Life is good. Tragedy is part of life, and feelings can be quite tragic but temporary. And yes, being an empath means we are more sensitive to those feelings. Not just feelings of sorrow but other feelings too like anger and resentment. That doesn’t mean we have to live the tragedies of others. We feel deeply so that we can understand where they are and help them overcome the emotions they are experiencing. We are connected and feel that connection more than some. However, we are not expected to allow the problems of others to overwhelm us to the point where we are not able to deal with our own lives.
When I tell my coven leaders who are discussing plans to get together in the immediate future that my boyfriend is ill, it is not because I need pity. It is so that when they plan a gathering and we don’t show up they will know why we are absent. The same with Empaths. We don’t feel the tragedy so we can pity the victim of the tragedy or become the victim ourselves. Others often don’t want our pity. They want our strength. They often only need understanding and compassion and to feel connected to another human being. The fact that you “know” is enough.
My sick brother didn’t want me to feel bad for him. He needed a smile and some light-hearted cheer, not someone to cry with and worry with. Laughter is the best medicine. I saw that in my sister that day. My brother was ill and feeling like crap. I knew he was worried and just feeling connected, cared for and loved was good for him.
The most important thing I have learned as an Empath is how to separate my own story from the world. It is ok to feel happy when the world is in the shitter. I imagine myself sitting on the sofa with a hot cup of herbal tea. A smile on my face and bliss in my heart not paying attention to explosions and fires around me. I am aware but I am not enveloped. And that is how my shield works. I am separate from what is happening around me but not disconnected.

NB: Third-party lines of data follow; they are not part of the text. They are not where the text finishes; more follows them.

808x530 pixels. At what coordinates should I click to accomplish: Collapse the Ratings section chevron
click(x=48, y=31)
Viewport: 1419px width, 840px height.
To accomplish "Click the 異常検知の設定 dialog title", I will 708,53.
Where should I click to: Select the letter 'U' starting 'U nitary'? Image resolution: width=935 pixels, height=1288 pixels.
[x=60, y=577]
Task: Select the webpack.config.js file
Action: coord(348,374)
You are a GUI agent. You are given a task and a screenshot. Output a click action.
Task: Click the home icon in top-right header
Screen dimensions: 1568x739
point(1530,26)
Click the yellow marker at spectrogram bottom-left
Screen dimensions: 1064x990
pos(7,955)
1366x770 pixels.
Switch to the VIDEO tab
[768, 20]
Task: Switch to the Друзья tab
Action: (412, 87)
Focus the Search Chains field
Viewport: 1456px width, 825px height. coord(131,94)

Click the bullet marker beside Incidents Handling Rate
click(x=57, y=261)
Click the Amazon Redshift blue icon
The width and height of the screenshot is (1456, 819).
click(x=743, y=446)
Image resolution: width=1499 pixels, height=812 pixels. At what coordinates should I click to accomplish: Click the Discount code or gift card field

Even as I speak of the tragedy of Empathy with a full understanding of its difficulties, inside I am smiling. Not because the problems of the Empath are minimalized and devalued, but because I am here to tell my fellow hurting Empaths that it is ok to feel your own feelings and feel separate from the feelings of others and still be a connected Empath.
The best shield is knowing the difference between your own feelings from inside you from the feelings that come from the outside, from others. Know you are connected but remind yourself that it is not your anger, your loss, your tragedy. Then, you will be able to shield yourself.
Cry, laugh and live your own life. Be there for others but don’t live in their shoes because you have a life of your own with your own feelings to experience.